### Given instruction
Rewrite the part of the listing that opens with the line containing "Given: Click the U.A.N.L.- Tigres logo icon" and closes with the line containing "click(770, 19)", replacing "computer-use agent" with "GUI agent" and leaving everything else unchanged.
-- Begin Records --
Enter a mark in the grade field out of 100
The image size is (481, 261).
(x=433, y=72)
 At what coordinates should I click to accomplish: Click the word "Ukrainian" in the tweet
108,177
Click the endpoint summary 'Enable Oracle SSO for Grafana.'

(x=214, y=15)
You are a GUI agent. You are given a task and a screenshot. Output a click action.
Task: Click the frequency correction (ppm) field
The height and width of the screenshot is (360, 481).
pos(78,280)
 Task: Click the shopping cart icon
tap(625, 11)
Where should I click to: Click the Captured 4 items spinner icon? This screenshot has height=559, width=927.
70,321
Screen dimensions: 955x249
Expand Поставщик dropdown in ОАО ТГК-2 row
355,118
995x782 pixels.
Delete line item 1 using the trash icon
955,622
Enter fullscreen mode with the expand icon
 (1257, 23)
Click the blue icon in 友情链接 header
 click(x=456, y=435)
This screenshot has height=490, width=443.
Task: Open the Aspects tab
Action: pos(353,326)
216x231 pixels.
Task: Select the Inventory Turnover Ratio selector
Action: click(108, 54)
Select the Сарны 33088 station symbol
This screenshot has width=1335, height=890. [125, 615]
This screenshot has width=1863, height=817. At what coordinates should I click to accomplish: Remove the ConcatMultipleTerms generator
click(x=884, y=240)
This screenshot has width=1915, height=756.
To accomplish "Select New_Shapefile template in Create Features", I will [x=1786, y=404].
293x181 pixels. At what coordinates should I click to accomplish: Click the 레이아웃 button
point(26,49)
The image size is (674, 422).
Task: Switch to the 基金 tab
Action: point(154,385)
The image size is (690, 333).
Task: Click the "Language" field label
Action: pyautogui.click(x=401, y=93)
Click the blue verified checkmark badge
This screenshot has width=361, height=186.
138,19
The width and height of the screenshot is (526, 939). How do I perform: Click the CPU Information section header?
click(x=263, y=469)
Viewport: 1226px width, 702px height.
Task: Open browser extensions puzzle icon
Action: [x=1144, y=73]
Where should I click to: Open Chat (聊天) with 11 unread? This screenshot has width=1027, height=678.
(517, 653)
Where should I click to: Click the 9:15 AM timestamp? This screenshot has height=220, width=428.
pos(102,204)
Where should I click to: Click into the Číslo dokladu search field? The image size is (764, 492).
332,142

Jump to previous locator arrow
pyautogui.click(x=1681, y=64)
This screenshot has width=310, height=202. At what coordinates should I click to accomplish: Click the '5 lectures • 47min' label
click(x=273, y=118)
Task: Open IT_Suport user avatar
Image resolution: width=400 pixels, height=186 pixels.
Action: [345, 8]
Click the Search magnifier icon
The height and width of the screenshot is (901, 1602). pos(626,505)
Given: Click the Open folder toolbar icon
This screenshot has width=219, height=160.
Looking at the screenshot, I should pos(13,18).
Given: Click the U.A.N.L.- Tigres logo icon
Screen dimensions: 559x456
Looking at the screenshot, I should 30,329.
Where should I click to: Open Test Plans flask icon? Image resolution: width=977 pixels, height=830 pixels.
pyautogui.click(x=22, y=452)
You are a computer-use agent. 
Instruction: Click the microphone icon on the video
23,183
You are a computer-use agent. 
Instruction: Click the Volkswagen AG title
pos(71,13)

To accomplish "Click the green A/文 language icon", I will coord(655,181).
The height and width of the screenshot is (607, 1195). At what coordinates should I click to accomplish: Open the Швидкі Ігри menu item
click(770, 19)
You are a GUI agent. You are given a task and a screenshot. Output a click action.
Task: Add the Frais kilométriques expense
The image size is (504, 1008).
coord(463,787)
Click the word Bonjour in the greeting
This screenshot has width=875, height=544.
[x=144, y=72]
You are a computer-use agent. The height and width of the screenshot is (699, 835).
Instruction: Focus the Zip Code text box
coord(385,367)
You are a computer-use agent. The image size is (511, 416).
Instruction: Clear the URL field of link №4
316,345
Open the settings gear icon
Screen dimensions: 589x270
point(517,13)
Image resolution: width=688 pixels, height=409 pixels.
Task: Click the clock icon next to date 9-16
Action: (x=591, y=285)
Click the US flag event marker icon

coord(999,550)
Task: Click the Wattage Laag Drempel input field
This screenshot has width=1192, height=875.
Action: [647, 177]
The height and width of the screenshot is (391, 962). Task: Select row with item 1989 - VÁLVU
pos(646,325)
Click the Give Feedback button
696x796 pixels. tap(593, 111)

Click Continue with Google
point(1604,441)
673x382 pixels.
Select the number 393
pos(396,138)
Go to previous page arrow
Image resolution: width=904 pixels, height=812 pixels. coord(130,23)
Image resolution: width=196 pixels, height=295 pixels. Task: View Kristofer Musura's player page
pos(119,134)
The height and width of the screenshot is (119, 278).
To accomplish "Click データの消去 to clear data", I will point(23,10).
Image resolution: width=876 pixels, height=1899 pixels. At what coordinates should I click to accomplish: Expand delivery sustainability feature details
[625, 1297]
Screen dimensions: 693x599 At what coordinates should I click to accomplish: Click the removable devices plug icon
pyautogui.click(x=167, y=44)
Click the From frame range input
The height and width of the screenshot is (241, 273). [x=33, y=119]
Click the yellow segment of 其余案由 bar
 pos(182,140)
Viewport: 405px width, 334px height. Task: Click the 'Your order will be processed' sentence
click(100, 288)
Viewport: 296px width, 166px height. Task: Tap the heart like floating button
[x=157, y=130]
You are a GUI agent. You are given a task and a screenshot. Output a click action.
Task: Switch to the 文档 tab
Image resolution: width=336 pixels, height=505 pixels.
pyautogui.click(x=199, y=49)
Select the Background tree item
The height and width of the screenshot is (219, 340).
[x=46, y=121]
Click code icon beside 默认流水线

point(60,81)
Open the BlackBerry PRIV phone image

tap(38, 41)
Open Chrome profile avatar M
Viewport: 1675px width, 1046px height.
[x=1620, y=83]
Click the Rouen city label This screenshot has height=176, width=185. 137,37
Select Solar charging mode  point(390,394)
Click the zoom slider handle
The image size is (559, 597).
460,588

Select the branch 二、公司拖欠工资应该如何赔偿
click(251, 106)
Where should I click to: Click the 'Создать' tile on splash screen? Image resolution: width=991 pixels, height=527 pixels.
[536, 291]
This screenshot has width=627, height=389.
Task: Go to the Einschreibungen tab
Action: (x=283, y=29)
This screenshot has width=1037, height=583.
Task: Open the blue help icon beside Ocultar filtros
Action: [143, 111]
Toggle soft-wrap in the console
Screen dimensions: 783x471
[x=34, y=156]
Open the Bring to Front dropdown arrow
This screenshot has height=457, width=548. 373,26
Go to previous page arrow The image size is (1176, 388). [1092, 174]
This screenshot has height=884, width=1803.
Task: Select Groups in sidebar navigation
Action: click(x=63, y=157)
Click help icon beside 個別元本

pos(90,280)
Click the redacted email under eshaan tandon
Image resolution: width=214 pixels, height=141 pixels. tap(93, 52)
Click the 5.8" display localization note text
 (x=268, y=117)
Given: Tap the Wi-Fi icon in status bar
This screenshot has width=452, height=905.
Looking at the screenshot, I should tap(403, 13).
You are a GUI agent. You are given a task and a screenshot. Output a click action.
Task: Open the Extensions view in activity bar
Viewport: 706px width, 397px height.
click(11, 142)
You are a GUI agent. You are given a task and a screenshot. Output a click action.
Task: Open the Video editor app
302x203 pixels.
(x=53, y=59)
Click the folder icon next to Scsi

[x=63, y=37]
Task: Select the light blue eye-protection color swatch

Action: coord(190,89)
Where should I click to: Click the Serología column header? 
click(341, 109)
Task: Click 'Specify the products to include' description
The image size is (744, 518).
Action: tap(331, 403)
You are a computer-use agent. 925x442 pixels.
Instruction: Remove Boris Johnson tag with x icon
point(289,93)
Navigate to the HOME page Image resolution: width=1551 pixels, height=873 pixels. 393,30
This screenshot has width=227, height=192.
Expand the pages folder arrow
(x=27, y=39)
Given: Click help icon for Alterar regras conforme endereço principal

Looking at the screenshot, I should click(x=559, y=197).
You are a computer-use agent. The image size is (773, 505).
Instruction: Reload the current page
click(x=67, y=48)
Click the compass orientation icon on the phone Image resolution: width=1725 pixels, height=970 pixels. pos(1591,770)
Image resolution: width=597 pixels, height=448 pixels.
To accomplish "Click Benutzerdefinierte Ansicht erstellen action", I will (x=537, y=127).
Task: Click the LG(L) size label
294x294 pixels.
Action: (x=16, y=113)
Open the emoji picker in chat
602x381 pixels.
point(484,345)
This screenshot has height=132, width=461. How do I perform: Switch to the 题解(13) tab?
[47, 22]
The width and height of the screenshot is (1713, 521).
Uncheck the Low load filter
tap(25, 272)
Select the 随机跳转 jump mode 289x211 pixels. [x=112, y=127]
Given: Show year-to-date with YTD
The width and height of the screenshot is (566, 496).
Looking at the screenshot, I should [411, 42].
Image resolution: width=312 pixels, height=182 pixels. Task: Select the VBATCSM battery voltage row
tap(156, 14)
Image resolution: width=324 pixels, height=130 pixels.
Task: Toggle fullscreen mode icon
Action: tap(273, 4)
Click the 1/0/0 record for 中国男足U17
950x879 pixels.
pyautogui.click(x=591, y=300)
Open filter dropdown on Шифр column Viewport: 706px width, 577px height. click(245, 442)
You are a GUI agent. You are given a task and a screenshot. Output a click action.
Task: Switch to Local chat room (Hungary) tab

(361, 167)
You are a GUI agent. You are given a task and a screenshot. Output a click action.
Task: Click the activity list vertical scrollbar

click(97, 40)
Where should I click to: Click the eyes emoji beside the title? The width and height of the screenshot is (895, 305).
-- End Records --
### Answer to the exercise
Given: Click the U.A.N.L.- Tigres logo icon
Screen dimensions: 559x456
Looking at the screenshot, I should 30,329.
Where should I click to: Open Test Plans flask icon? Image resolution: width=977 pixels, height=830 pixels.
pyautogui.click(x=22, y=452)
You are a GUI agent. 
Instruction: Click the microphone icon on the video
23,183
You are a GUI agent. 
Instruction: Click the Volkswagen AG title
pos(71,13)

To accomplish "Click the green A/文 language icon", I will coord(655,181).
The height and width of the screenshot is (607, 1195). At what coordinates should I click to accomplish: Open the Швидкі Ігри menu item
click(770, 19)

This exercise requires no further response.